Unter anderem habe ich in diesem Zusammenhang auch Ausschnitte aus Treibhäuser der Zukunft von Reinhard Kahl von 2004 gesehen. Die kannte ich zuvor schon. Hm, ja. Ich bin da immer ein bisschen skeptisch. Die Vorzeigeschule des Films, die katholische Bodenseeschule, würde mich als Konfessionslosen schon mal gar nicht als Lehrer annehmen. Überhaupt sind diese Treibhäuser allesamt Orchideenschulen mit jeweils ausgesuchter Klientel, deshalb halte ich viele der Erfahrungen nicht für übertragbar. (Kritisches zum Thema Archiv der Zukunft und Harmut von Hentig auch bei von @ciffi bei der TAZ.) Dennoch sind sie wichtig um uns zu zeigen, was prinzipiell alles möglich ist – wir haben nämlich auch am Gymnasium viel mehr Spielraum, als wir tatsächlich nutzen.
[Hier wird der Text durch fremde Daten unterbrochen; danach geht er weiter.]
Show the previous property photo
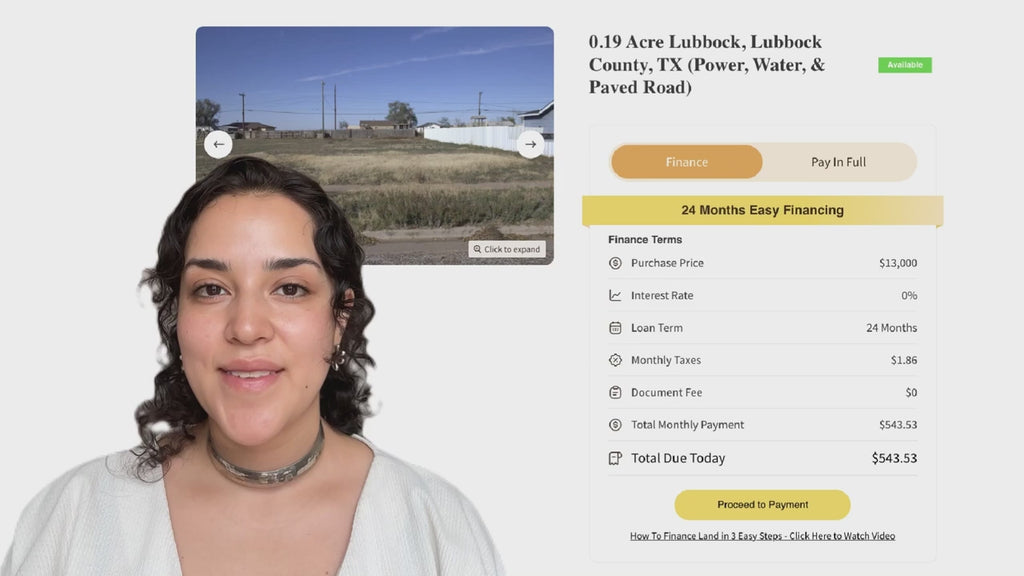Screen dimensions: 1024x576 (x=218, y=144)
Nicht als einzelner Lehrer, aber als ganze Schule.

Mich stört an pädagogischen Konzepten allgemein, dass da sehr wenig experimentell belegt ist, angefangen mit Allvater Piaget. Das sage ich allerdings als absoluter Laie, der lange nicht mehr ernsthaft versucht hat, sich mit wissenschaftlicher Pädagogik zu beschäftigen, vielleicht ist das inzwischen alles ganz anders. Dass etwas einleuchtend klingt und eigentlich logisch ist, reicht mir nicht als Bestätigung. Von Harmut von Hentig habe ich nur sein Bildung gelesen, und die meisten der Beispiele für tolle Lernerfahrungen darin stammen aus der Fiktion: Heidi (Spyri), Kim (Kipling), Simplicissimus (Grimmelshausen), aber auch Autobiographien. Hervorgehoben ist dabei Joan Lowell, „die in ihrem Buch Ich spucke gegen den Wind ihre Kindheit als Kapitänstochter auf einem Segelschiff kurz nach der Jahrhundertwende schildert“ – von der sich beim Recherchieren herausstellt, dass sie von vorn bis hinten erfunden ist.
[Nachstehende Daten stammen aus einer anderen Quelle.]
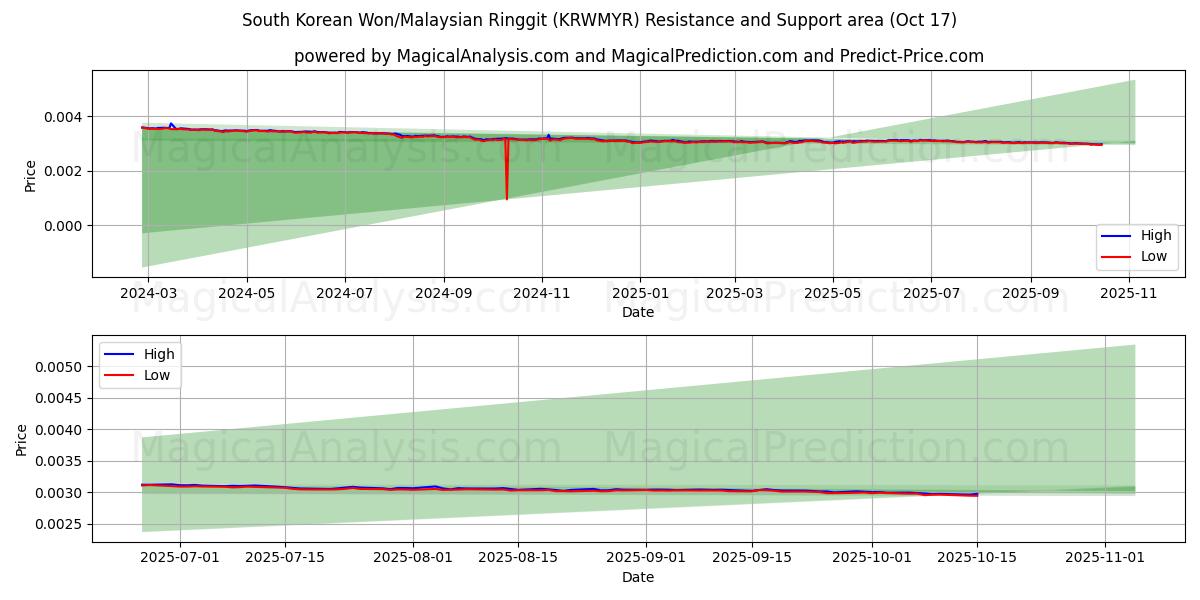Click the 2025-01 date tick on top chart
The width and height of the screenshot is (1200, 600).
(x=639, y=294)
Empfehlen möchte ich als pädagogische Ergänzung Wie Schüler denken …und was Lehrer darüber wissen sollten von Günther Hoegg. Vom gleichen Autor – Jurist und Schullehrer – hatte ich schon ein Buch über Schulrecht gelesen. Auf dieses Buch kam ich durchs Web, weiß aber keine Details mehr, sonst würde ich verlinken.
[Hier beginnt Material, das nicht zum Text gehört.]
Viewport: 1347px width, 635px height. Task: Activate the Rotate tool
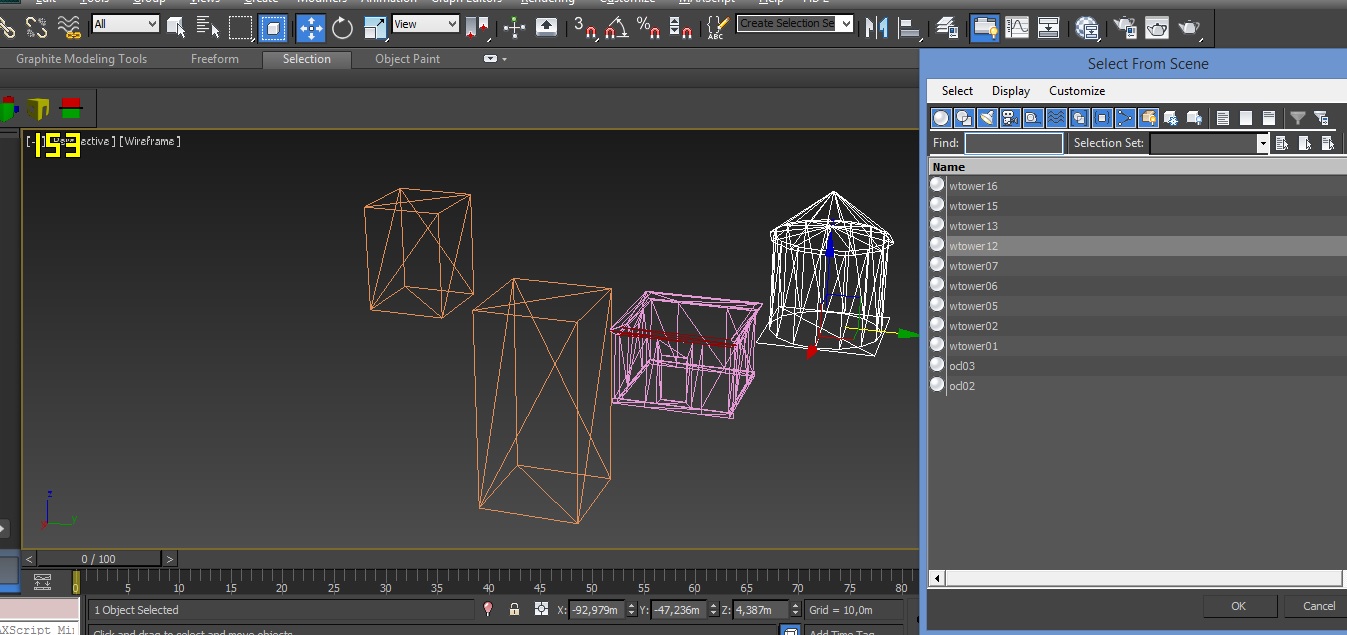(343, 27)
Dieses Buch benutzt – bei allem Wohlwollen gegenüber Schülern – andere Metaphern als Treibhäuser der Zukunft. Da geht es eher um Revierverhalten und die Rangordnung in der Gruppe. Der Ausgangspunkt ist aber schlicht der: statt immer wieder den Kopf darüber zu schütteln, dass die Schüler nicht so sind, wie man sie als Lehrer gerne hätte (rational, vernünftig, einsichtig – was selbst Erwachsene nicht immer sind), sollte man herausfinden, warum sie sich nicht so verhalten – und dann damit umgehen. Aktuelles Beispiel aus meinem Unterricht: wenn man Schülern etwa sagt, sie sollen einem bis zum Donnerstag in einer Woche (der nächsten Stunde) Ihre Email-Adresse schicken, dann macht ein Großteil der Klasse das wann? Am Donnerstag spät abends und keinen Tag früher. Beim ersten Mal darf man da noch überrascht sein, danach muss man damit leben, dass die so sind – und herausfinden, warum das so ist. Dann kann man vielleicht etwas daran ändern oder das nächste Mal einen früheren Termin nennen.

Einige Erkenntnisse aus dem Buch für mich:

  • Schüler möchten auch eine emotionale Beziehung zum Lehrer – schon mal, weil der ein Erwachsener zum Kennenlernen ist.
  • Das Aufteilen in abgeschlossene Einheiten führt dazu, dass man weiß, ab wann man etwas vergessen darf, und das dann auch tut.
  • „Löschen funktioniert besser als Strafen“ haben wir alle so gelernt. Dann muss man Autoraser einfach nicht beachten und sie stellen das Verhalten ein?
  • Vorschlag von Manfred Spitzer, der auch in Treibhäuser der Zukunft zu Wort kommt, aber sicher nicht damit: Klassenarbeiten a) nicht ankündigen und b) über alles prüfen, außer dem Stoff der letzten Wochen.
  • Lügen und Leugnen ist menschlich und natürlich. Also nicht wundern oder ärgern über ein „Aber ich habe doch gar nichts gemacht.“
  • Der Hinweis auf die Untersuchung von Karpicke und Blunt (2010, Purdue University), hier die FAZ dazu, dort etwas von Purdue auf Englisch. Der Versuch: Zwei Lerngruppen erhielten Texte mit unbekanntem Inhalt. Die einen verbrachten danach Zeit damit, Mindmaps dazu anzufertigen. Die anderen sollten den Stoff einfach auswendig lernen („practicing retrieval“). Nach einer Woche wurde dann geprüft, wer wieviel verstanden hatte. Die Auswendiglerner lagen weit vorn, auch bei Zusammenhangsfragen.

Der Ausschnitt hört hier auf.